## ASSIGNED TASK
Write the listing out again exactly as it stands, with no images.

## SUPPLIED DATA
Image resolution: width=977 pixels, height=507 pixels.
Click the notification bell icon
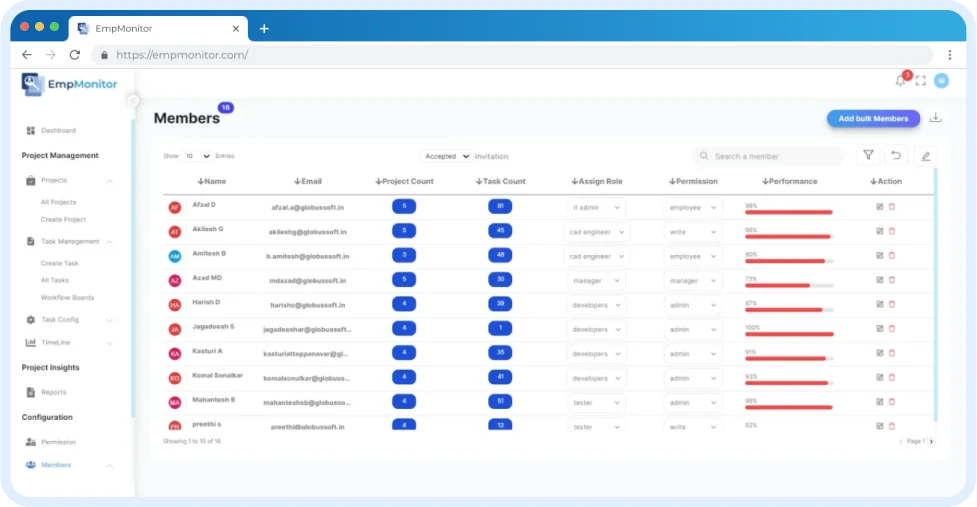[x=900, y=81]
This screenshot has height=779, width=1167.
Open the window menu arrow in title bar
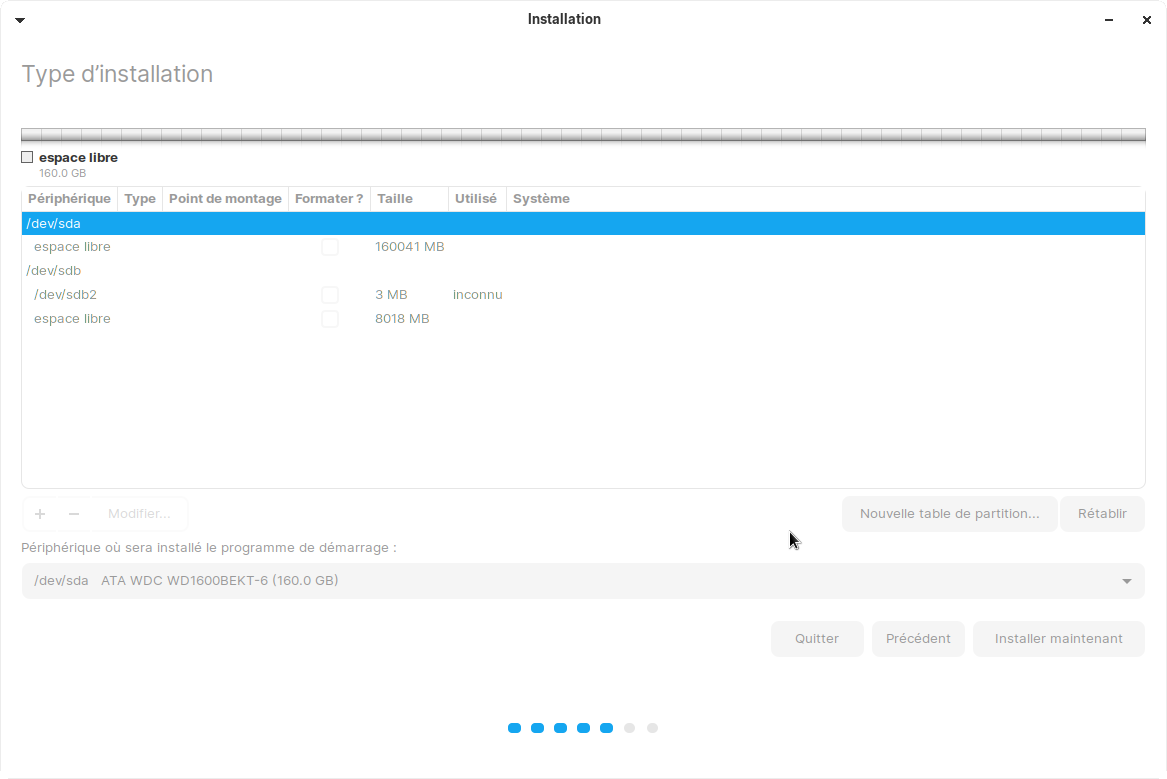[20, 20]
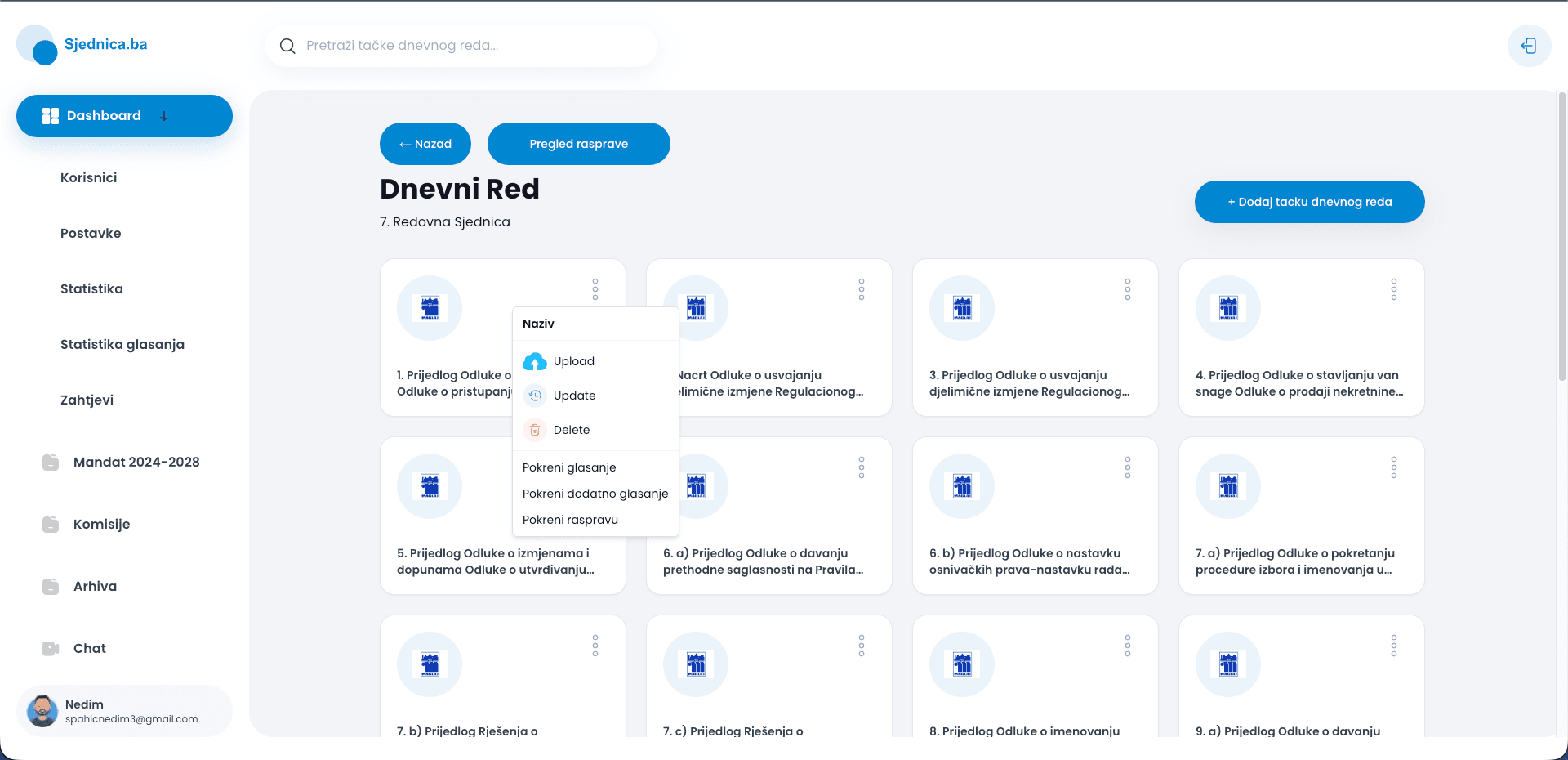1568x760 pixels.
Task: Open three-dot menu on item 3 card
Action: pos(1127,289)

## RESULT OF THE TASK
Image resolution: width=977 pixels, height=507 pixels.
Click the notification bell icon
[x=900, y=81]
This screenshot has height=779, width=1167.
Open the window menu arrow in title bar
[20, 20]
1568x760 pixels.
Task: Open three-dot menu on item 3 card
Action: pos(1127,289)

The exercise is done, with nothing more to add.